Property buyers aiming to reduce their Stamp Duty bill with “mixed-use” purchases are being warned that HMRC is sniffing out those exploiting the rules.
It comes as Gü puddings founder James Averdieck was hit with a £120,000 Stamp Duty bill after falling foul of a misguided mix-use claim on his family’s £3m country home.
The Averdiecks engaged a company to reclaim its perceived overpaid Stamp Duty on the basis that a public pathway on their land should be classed as non-residential, arguing that the pathway is used by a farmer which impacts their use and enjoyment of their entire land.
This would have lowered the tax owed but a recent Upper Tier Tax Tribunal case confirmed that any element of perceived non-residential land or building must be commercially exploited to qualify.
The Averdiecks footpath was found not to be commercially exploited as it was used by the farmer to access his farm rather than using the pathway for farming purposes.
Natasha Heron, a tax manager and Stamp Duty specialist at accountants Hillier Hopkins said: “Mixed-use purchases are those which contain residential and non-residential elements.

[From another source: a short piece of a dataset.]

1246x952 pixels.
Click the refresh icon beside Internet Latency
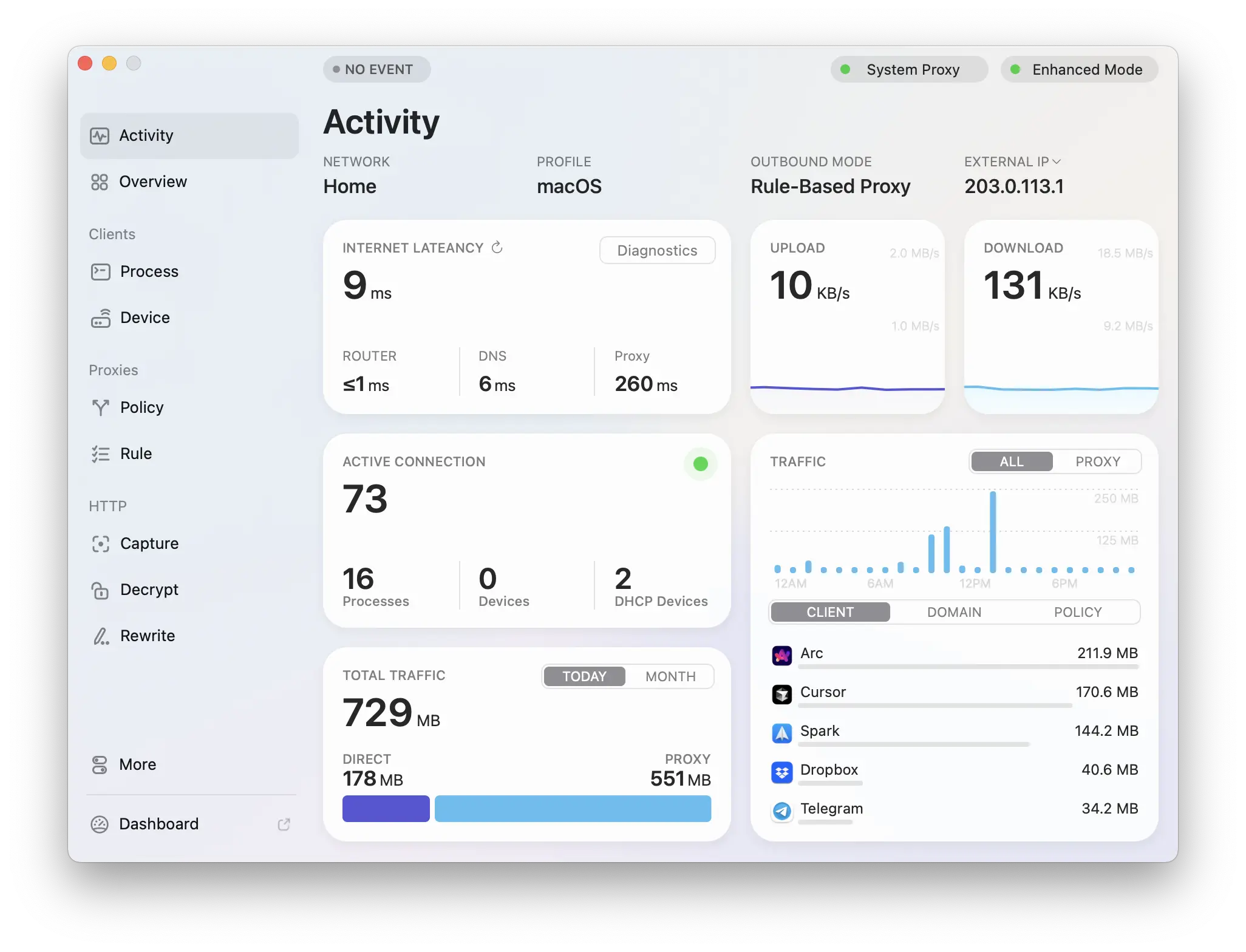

“The term ‘non-residential’ is not defined in Stamp Duty legislation as it is deemed to be a catch-all category. If an item does not fall within the boundaries of residential, it is automatically classed as non-residential.

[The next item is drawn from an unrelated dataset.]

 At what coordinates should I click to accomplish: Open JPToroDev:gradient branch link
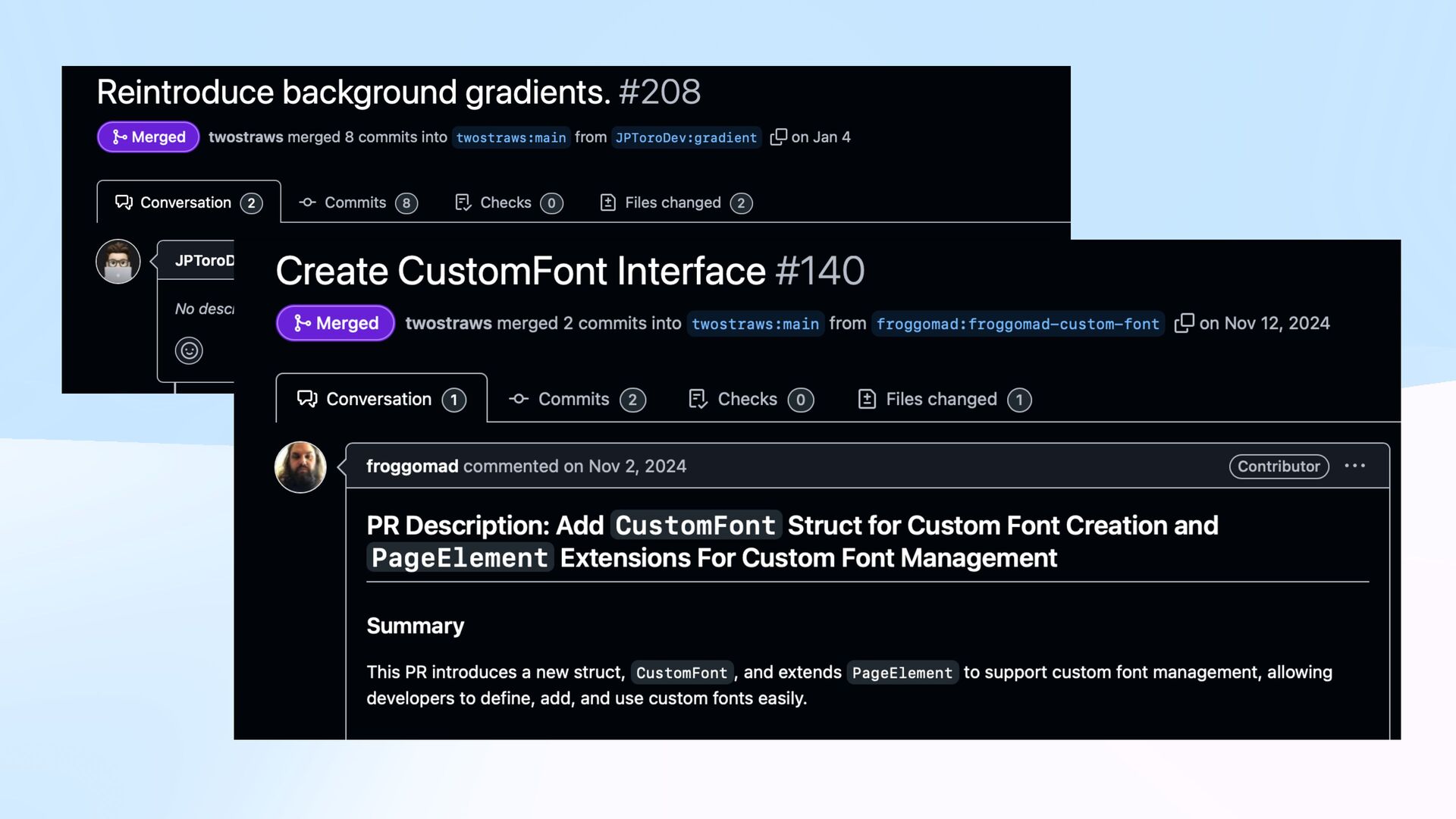(686, 137)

“This poses an interesting question for large country estates and homes with paddocks, outbuildings or farmland which may not squarely fit within the conventional residential classification.
“For example, how should you categorise land which is grazed by a local farmer, large areas of woodland, public pathways or large stables which could be used for livery. Some of the larger country estates were historically farms that have been adapted over the years so how should these be classified.
“Unhelpfully, there is little guidance from HMRC and this question has only recently been tested in the courts. We now have a greater understanding of how the non-residential classification is likely to be applied.”
She added that the Averdiecks ruling is a word of warning to treat with caution the aggressive claims by some tax refund agents.
Heron said: “HMRC is taking a much keener interest in SDLT claims and Tax Tribunal decisions adds further clarity. Independent advice from a specialist tax accountant is always advisable.”